Bajo la piel de Djokovic habitan un homicida y un superviviente, un ogro y un hombre bondadoso. A partir de esa suerte de esquizofrenia se ha gestado un competidor que ahora mismo está en disposición de acometer una de las tareas más complicadas de la historia de este juego: ganar los cuatro títulos del Grand Slam en el mismo año. Ya lo estuvo en 2016, como él mismo recordaba ayer, y la ilusión se quebró pronto, con el tropiezo en tercera ronda de Wimbledon ante Sam Querrey. Esta vez, la conquista de Eldorado podría incorporar el galardón del oro olímpico, una de las recompensas que aún se le niegan. El Golden Slam en un año natural. Ahí es nada. Sólo Rod Laver, en 1962 y 1969, logró la cuadratura del círculo con los grandes, pero entonces el tenis no era deporte olímpico.
Giro copernicano
A estas alturas, lo lógico sería escribir sobre Rafael Nadal alzado como 14 veces campeón de Roland Garros y con 21 grandes, por delante ya de Roger Federer y con tres más que Djokovic. En el escenario menos pensado, el tenis ha dado un giro copernicano: el serbio, que ha ganado las dos últimas ediciones de Wimbledon, podría subirse a los 20 en el All England Club y provocar un triple empate, a la espera de acontecimientos en el Abierto de Estados Unidos. Nole se ha llevado seis de los últimos 11 grandes. Nadal, cuatro. Dominic Thiem fue el único valiente que se entrometió con la conquista del Abierto de Estados Unidos de 2020, donde Djokovic fue descalificado en octavos y el español no participó.

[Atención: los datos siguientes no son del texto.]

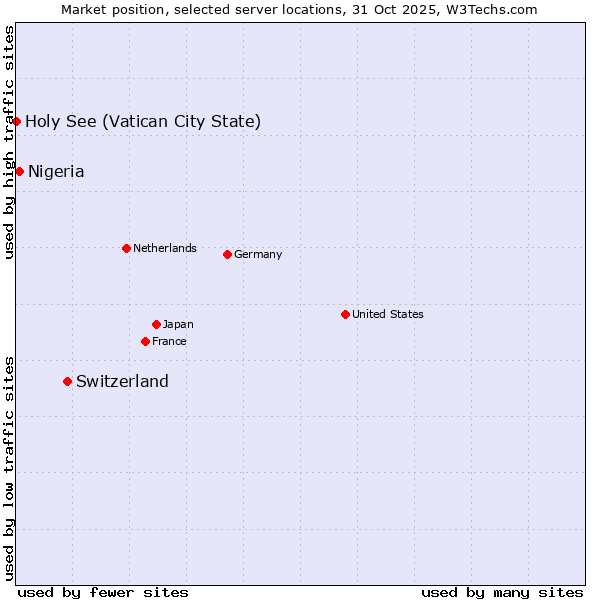Click the 'used by high traffic sites' label
The image size is (600, 600).
(9, 142)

Djokovic, el homicida, culminó un tiranicidio al imponerse a Nadal en las semifinales de "su" torneo, según denominación del balcánico. Djokovic, el superviviente, había salido de un trance delicadísimo ante Lorenzo Musetti, un joven debutante en el torneo, en cuartos de final, cuando remontó dos sets antes de que su rival, ya 4-0 abajo en el quinto, decidiera retirarse con calambres. El episodio se repitió en la final, con Tsitsipas como claro dominador de la situación hasta el tercer parcial. Djokovic, el ogro, acepta mejor la adversidad a partir del monólogo interior, como explicó. Va dejando atrás su capacidad de autodestrucción para enfrentarse a las situaciones con el ánimo sereno. Djokovic, el hombre sensible, tiene gestos sinceros y hermosos con un joven seguidor anónimo. En la convergencia de todas sus almas cabe buscar el secreto del éxito.